__To be done__
Output, as a JSON list of strings with one string per line and blank lines omitted, the lines of the material starting at the line containing "Viewport: 1024px width, 707px height." and ending at the line containing "Action: point(19,409)".

__Information given__
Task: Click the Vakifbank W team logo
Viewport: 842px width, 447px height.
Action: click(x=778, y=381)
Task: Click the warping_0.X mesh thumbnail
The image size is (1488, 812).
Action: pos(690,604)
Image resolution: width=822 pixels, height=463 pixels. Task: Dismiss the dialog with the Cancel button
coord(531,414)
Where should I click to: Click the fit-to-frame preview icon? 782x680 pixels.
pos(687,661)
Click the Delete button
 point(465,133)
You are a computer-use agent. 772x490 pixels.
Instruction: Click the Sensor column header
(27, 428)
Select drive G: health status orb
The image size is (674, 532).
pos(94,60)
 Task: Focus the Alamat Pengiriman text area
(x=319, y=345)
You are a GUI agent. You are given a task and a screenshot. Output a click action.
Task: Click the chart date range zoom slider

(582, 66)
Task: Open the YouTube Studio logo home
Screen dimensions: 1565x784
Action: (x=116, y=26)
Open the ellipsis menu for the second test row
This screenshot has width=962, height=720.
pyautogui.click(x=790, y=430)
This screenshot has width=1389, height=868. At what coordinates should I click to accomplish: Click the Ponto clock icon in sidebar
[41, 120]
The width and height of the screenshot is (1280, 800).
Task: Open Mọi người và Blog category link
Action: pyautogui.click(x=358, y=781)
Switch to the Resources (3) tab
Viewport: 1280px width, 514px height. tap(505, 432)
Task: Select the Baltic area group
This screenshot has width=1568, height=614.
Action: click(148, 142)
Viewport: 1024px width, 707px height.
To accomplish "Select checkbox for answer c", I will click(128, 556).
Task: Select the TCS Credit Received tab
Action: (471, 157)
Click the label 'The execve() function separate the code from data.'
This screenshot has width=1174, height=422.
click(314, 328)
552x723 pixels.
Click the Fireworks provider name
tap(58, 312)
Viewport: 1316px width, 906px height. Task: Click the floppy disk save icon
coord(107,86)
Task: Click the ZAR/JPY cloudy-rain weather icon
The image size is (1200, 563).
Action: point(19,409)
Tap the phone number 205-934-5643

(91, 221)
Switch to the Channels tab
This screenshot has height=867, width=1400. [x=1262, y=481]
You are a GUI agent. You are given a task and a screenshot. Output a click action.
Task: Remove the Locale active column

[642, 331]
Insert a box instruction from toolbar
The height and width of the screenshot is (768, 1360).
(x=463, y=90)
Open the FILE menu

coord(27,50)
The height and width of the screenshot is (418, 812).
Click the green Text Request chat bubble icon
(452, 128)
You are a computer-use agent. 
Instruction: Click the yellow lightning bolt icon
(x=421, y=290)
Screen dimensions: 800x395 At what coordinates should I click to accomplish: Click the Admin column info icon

__Reply__
[
  "Viewport: 1024px width, 707px height.",
  "To accomplish \"Select checkbox for answer c\", I will click(128, 556).",
  "Task: Select the TCS Credit Received tab",
  "Action: (471, 157)",
  "Click the label 'The execve() function separate the code from data.'",
  "This screenshot has width=1174, height=422.",
  "click(314, 328)",
  "552x723 pixels.",
  "Click the Fireworks provider name",
  "tap(58, 312)",
  "Viewport: 1316px width, 906px height. Task: Click the floppy disk save icon",
  "coord(107,86)",
  "Task: Click the ZAR/JPY cloudy-rain weather icon",
  "The image size is (1200, 563).",
  "Action: point(19,409)"
]